I PREMIATI – Nell’edizione 2024 sono stati selezionati quarantacinque oli, che rappresentano l’eccellenza della produzione olearia toscana, di cui uno proveniente dalla provincia di Pistoia, uno da quella di Massa, due da quella di Arezzo, altrettante da Livorno e da Lucca, nove da Grosseto, dodici da Siena e sedici da Firenze. Tra i riconoscimenti anche alcune menzioni speciali per la migliore “Selezione olio Monocultivar”, “Selezione olio Biologico”, “Selezione Biofenoli” e la “Selezione Packaging”, oltre all’ambito titolo di “Migliore olio” per ciascuna DOP e IGP (vedi scheda). I riconoscimenti sono stati consegnati da Stefania Saccardi insieme ai presidenti dei Consorzi. L’iniziativa si propone di evidenziare i migliori oli DOP e IGP della Toscana e di diffondere la cultura dell’olio extravergine di oliva di qualità certificata, stimolando lo sforzo delle imprese olivicole al continuo miglioramento della qualità del prodotto.

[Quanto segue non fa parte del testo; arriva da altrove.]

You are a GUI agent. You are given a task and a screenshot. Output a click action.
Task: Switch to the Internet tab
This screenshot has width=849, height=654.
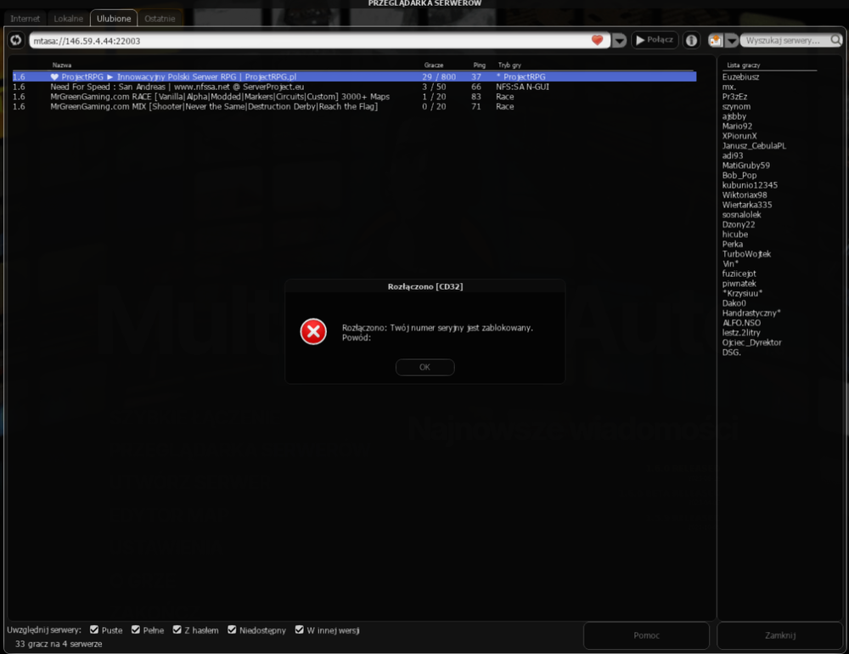coord(25,19)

PUNTI DI FORZA – Il principale punto di forza del settore olivicolo ed oleario regionale è rappresentato dall’elevata qualità delle produzioni, per la quale la Toscana è ampiamente conosciuta e apprezzata a livello internazionale. Nel panorama nazionale delle DOP e delle IGP degli oli extravergini di oliva, infatti, la Toscana emerge per i quantitativi di oli certificati, che rappresentano una quota rilevante del totale nazionale. Sono cinque le DOP e IGP degli oli extravergini di oliva, registrate dall’Unione Europea, che si riferiscono a zone di produzione comprese nel territorio regionale: Toscano IGP, Chianti Classico DOP, Terre di Siena DOP, Lucca DOP, Seggiano DOP. La produzione regionale di olio di oliva si attesta mediamente intorno ai 150.000 quintali annui (circa il 5% della produzione nazionale), dando luogo ad un valore di quasi 130 milioni di euro, pari a circa il 5% del valore totale della produzione agricola regionale. Ricordiamo che in Toscana sono più di 90 i corsi professionali per assaggiatori autorizzati dalla Regione dal 2000 ad oggi, oltre 860 gli assaggiatori iscritti nell’articolazione regionale dell’elenco dei tecnici ed esperti degli oli di oliva vergini e extravergini, e 20 i panel di assaggio professionali riconosciuti dal Masaf.